Engineering Team Develops Device to Aid LED Traffic Signals in Inclement Weather & Places Overall in Campus's Senior Design Competition

Beth Marmarelli (UM-Dearborn)
Release Date: 

LED Traffic signals for cold weather UM-DearbornTraffic signals that use efficient light-emitting diodes—known as LEDs—are saving cities thousands of dollars in energy costs each year.

Yet these signals pose a new hazard to drivers during inclement weather: the LED bulbs do not emit as much heat as conventional bulbs, allowing snow or ice to accumulate and obstruct them during certain weather conditions.

But a group of University of Michigan-Dearborn engineering students have researched and designed a potential life-saving solution—a resistive heater wire system that can be placed across the lens of LED bulbs.

The team built the heater wire defroster as part of the College of Engineering and Computer Science’s annual senior design competition. The group’s project was the overall winner of the 2011 competition.

The students worked under the direction of Oleg Zikanov, professor of mechanical engineering at UM-Dearborn.

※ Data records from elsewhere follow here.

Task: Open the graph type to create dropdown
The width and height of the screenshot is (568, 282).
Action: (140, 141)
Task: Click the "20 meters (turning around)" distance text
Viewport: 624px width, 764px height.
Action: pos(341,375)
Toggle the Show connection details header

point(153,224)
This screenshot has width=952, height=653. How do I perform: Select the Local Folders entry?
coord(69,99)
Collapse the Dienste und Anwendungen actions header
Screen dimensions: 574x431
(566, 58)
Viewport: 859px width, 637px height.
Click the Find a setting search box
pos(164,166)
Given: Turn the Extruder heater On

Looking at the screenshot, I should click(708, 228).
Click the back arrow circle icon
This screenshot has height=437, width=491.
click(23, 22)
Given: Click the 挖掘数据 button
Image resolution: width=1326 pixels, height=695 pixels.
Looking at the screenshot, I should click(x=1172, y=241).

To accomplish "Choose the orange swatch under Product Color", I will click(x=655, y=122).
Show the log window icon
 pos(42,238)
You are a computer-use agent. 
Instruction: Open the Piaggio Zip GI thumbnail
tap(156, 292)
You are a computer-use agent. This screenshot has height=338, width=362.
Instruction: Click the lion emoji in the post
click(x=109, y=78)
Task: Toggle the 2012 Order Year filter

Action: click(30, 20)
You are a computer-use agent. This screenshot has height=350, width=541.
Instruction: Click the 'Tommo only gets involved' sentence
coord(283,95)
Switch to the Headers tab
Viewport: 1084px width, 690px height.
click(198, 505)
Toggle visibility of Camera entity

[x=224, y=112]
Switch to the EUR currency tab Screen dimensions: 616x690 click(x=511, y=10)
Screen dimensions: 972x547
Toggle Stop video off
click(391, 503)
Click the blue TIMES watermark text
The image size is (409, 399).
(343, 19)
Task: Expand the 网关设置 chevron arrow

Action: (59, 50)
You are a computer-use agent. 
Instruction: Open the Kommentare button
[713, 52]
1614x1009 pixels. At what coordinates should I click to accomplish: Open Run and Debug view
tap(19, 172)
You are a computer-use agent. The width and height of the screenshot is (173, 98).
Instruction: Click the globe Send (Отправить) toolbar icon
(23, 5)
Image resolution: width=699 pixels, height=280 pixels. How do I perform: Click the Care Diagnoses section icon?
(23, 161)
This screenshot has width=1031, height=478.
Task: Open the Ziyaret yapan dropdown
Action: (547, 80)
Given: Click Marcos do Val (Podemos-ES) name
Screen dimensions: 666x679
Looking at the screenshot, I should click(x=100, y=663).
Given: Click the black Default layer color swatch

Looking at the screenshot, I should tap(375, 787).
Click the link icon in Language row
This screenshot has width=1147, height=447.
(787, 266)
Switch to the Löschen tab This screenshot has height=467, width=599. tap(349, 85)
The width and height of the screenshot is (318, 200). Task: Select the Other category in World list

“It was a great group of students who decided to work on a real life problem,” Zikanov said. “They were able to conduct a state-of-the-art experimental and theoretical analysis of possible designs. I think their estimate of what it will take in terms of energy to solve the problem is quite accurate.”

The team of engineering students–William Schmelter, Elizabeth Shnerpunas, Murad Swaidan and Heather Velliky-was inspired to work on the project after reading a New York Times story about a 34-year-old woman who was killed when a driver ran a snow-obscured red LED traffic signal.

“Knowing that this issue was real and was a major safety hazard in severe cold weather areas got us motivated immediately,” said Shnerpunas on behalf of her group.
The team sought the most effective and economical solution to prevent snow from covering LED traffic lights, and found the heat wire defroster which dissipates heat throughout the lens surface was the most feasible and a solution that could be used with new or existing traffic lights.

To test the effectiveness, precise experiments were performed in climate room environment to simulate extreme climate conditions. The power supply that is sufficient to eliminate any possibility of snow buildup was found to be 49 watts, with the total power usage of the LEDs and heater being much less than what is required for incandescent bulbs.

Several options were considered in order to improve the energy efficiency of the design, including the addition of a photo-sensor and control system to manage the operation of the heater.

The LED traffic signal with the incorporated heater still provides substantial energy savings over incandescent fixtures; it consumes less than half of the power of a standard incandescent traffic signal.

“It was a great experience to work on a project that we were able to see through, from our initial ideas to a working prototype,” Shnerpunas said. “It was really beneficial to work in a team environment, in a situation where we had to define our own conditions and just work by building upon what we know. This type of scenario felt the closest to a real engineering project than any type of assignment we received in the past. We’ve learned a lot about team dynamics, and the importance of setting up a clear plan and approach for the project.”